Architecture¶
AUMP is a control plane for delegated agent action. The agent may still reason with an LLM, call MCP tools, send A2A messages, or initiate UCP/AP2 commerce flows, but those actions pass through an AUMP runtime boundary first.
Actors¶
| Actor | Role |
|---|---|
| Principal | The represented user, organization, household, or other authority source. |
| Issuer | Creates the mandate from intake, policy, or account configuration. |
| Agent | Plans and proposes actions under the mandate. |
| Runtime | Resolves mandates, evaluates actions, enforces decisions, and appends evidence. |
| Counterparty | External party reached through A2A, UCP, MCP, REST, or another protocol. |
| Verifier | Checks schema validity, hashes, signatures, status, expiry, and evidence. |
Components¶
flowchart TB
intake[Intake or admin policy] --> issuer[Mandate issuer]
issuer --> mandate[(Mandate store)]
agent[Agent planner] --> proposal[Proposed action]
proposal --> evaluator[AUMP evaluate_action]
mandate --> evaluator
evaluator --> allowed[Allowed]
evaluator --> denied[Denied]
evaluator --> escalation[Requires escalation]
allowed --> downstream[Downstream protocol call]
escalation --> trusted[Trusted user interface]
denied --> block[Blocked action]
downstream --> evidence[(Evidence log)]
trusted --> evidence
block --> evidenceControl Boundary¶
The AUMP runtime boundary sits between planning and external effects:
LLM plan
-> proposed action
-> evaluate_action(mandate, action, context)

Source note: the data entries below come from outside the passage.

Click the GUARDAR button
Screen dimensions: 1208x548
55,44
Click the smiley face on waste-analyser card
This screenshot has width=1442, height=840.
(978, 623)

-> allowed | requires_escalation | denied
-> downstream protocol call or trusted review
-> evidence event
The downstream protocol does not need the full private mandate. It only needs a safe reference, such as a mandate ID, hash, URL, and version.
Data Boundaries¶
| Data | May leave the runtime? | Notes |
|---|---|---|
| Mandate ID | Yes | Safe identifier when scoped to a platform. |
| Mandate hash | Yes | Lets counterparties bind evidence without reading private policy. |
| Mandate URL | Sometimes | Use only when resolution is intended and access controlled. |
| Public summary | Sometimes | May be disclosed when policy allows. |
| Private preferences | No by default | Examples: reservation price, private notes, hard walk-away terms. |
| Evidence summary | Yes, scoped | Prefer summaries and hashes over raw private content. |
Enterprise Deployment Model¶
In enterprise systems, AUMP should run as one of three deployment shapes:
| Shape | Use when | Tradeoff |
|---|---|---|
| In-process SDK | Single application agent runtime. | Lowest latency, easiest to adopt, harder to govern centrally. |
| Sidecar service | Multiple agents on one platform. | Shared policy and evidence without cross-org coupling. |
| Mandate authority service | Enterprise or marketplace-wide control plane. | Strong governance and audit, requires availability planning. |
The conformance suite should be mandatory in CI for every implementation shape.